(SUPPLIED DATA Opens)
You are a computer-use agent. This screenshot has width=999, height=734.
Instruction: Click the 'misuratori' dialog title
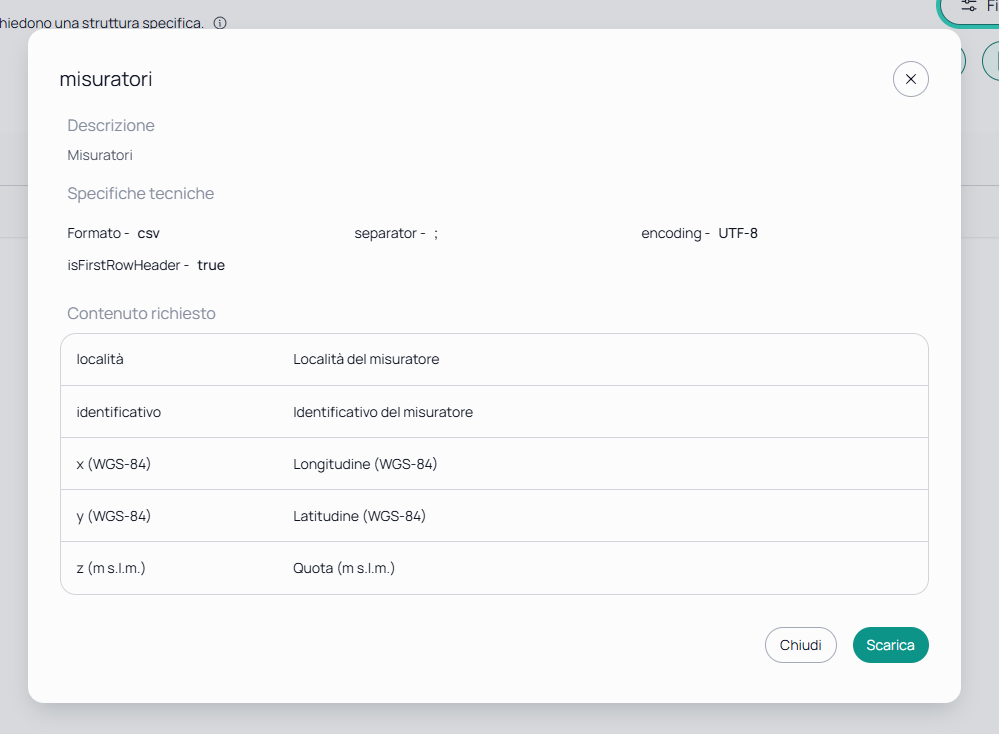pyautogui.click(x=106, y=79)
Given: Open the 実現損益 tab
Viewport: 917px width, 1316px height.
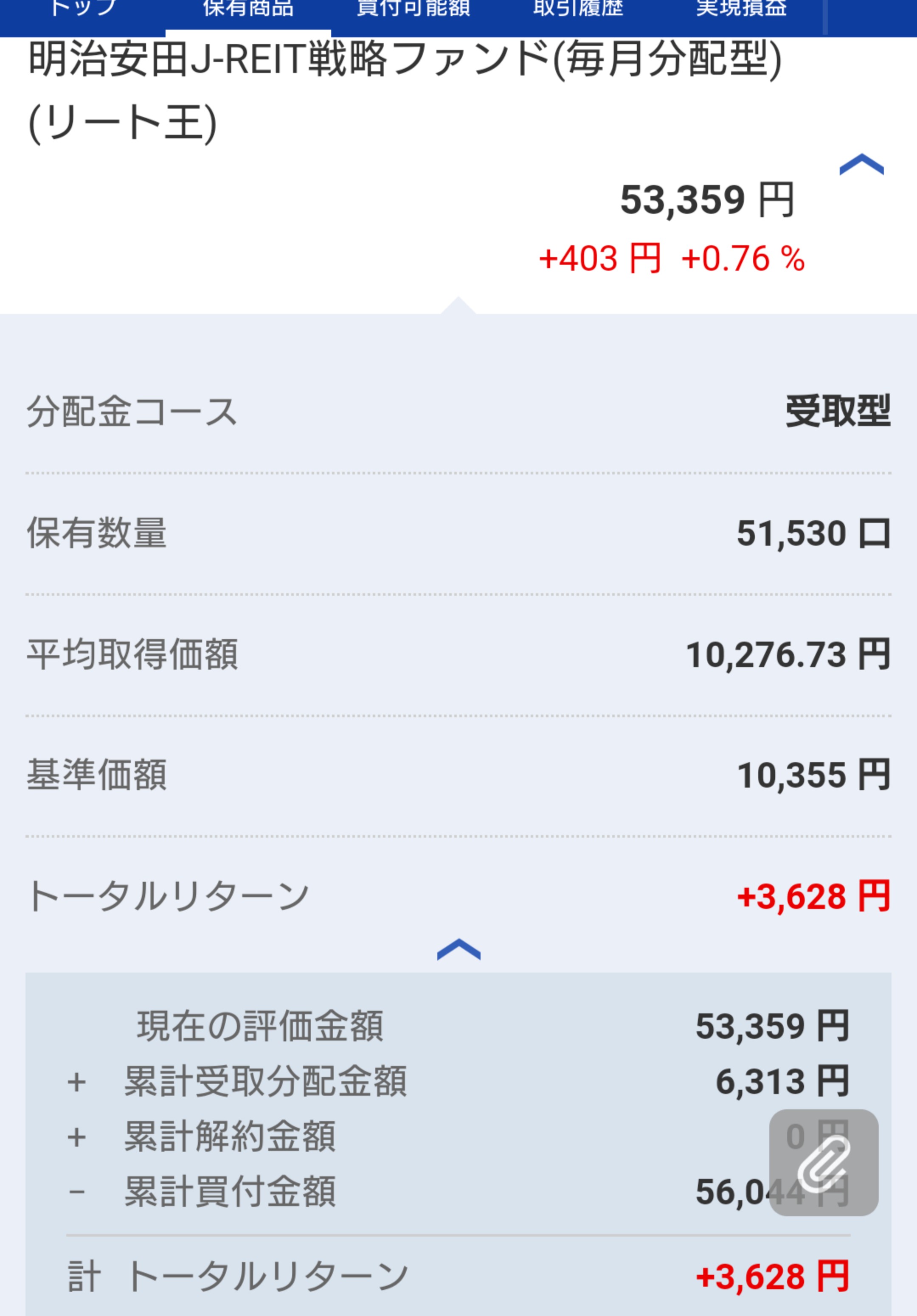Looking at the screenshot, I should point(741,9).
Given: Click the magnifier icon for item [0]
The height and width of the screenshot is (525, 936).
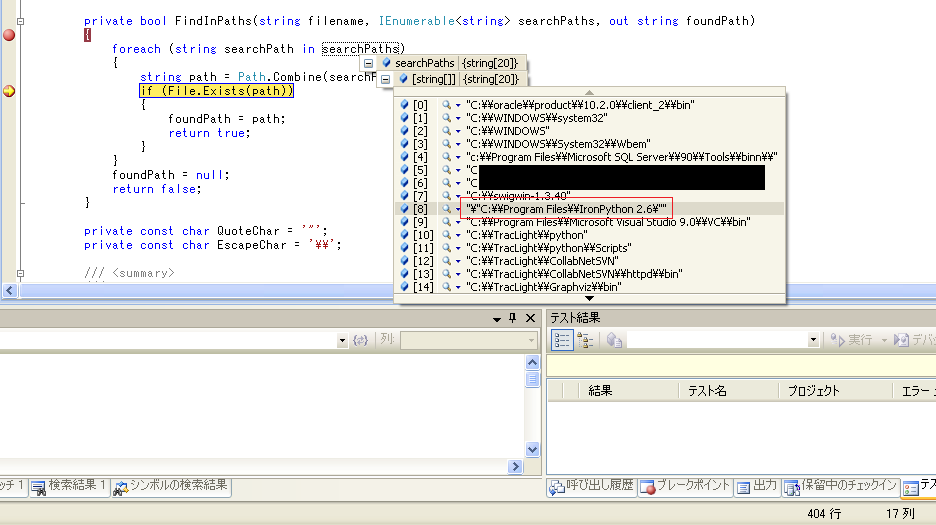Looking at the screenshot, I should coord(447,105).
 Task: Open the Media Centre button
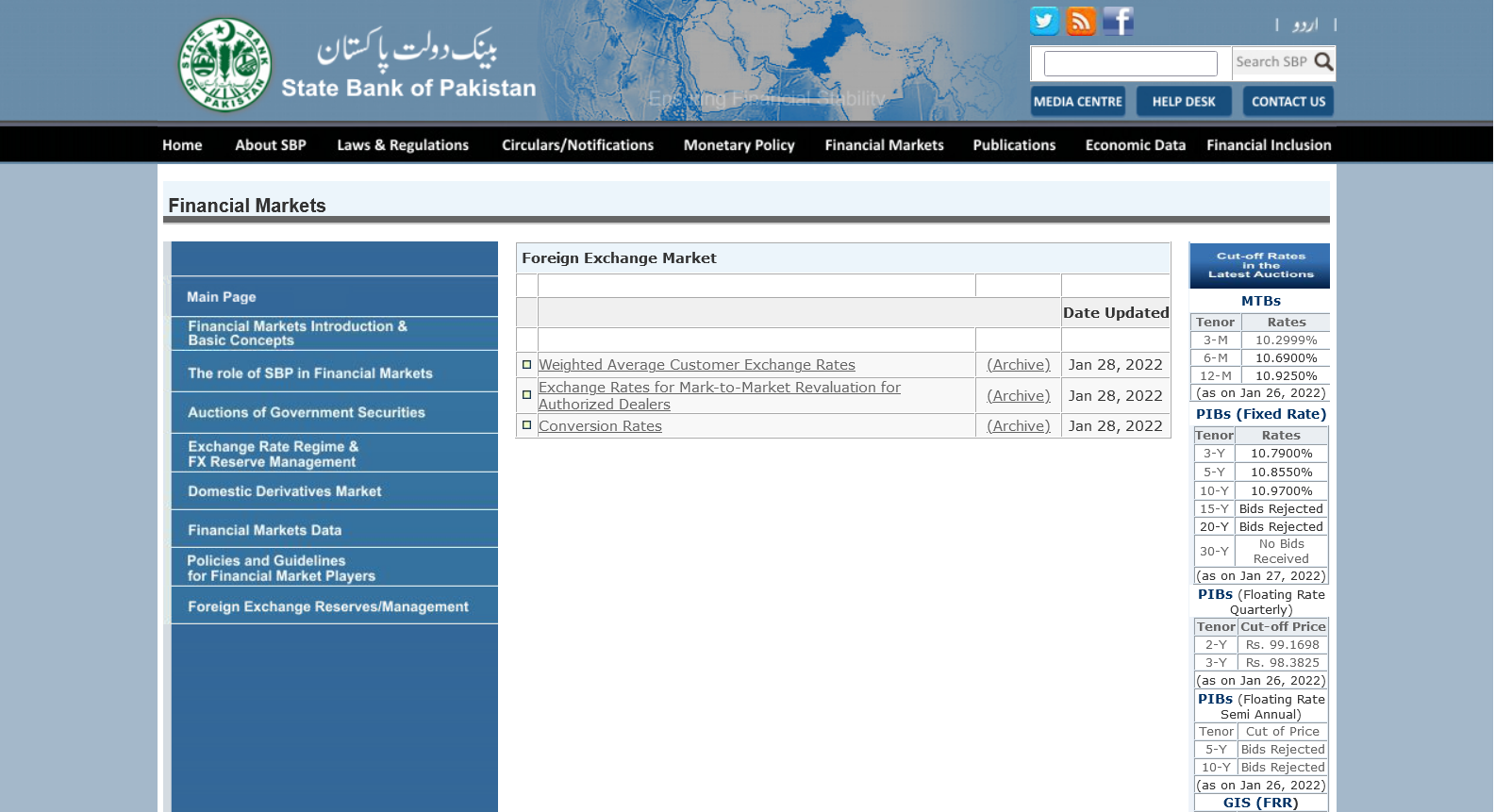click(x=1077, y=102)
(SUPPLIED DATA Closes)
ACTION ITEM: How many lines in the data above contain the string "Given"? Reply with only the number.

EXERCISE ANSWER: 2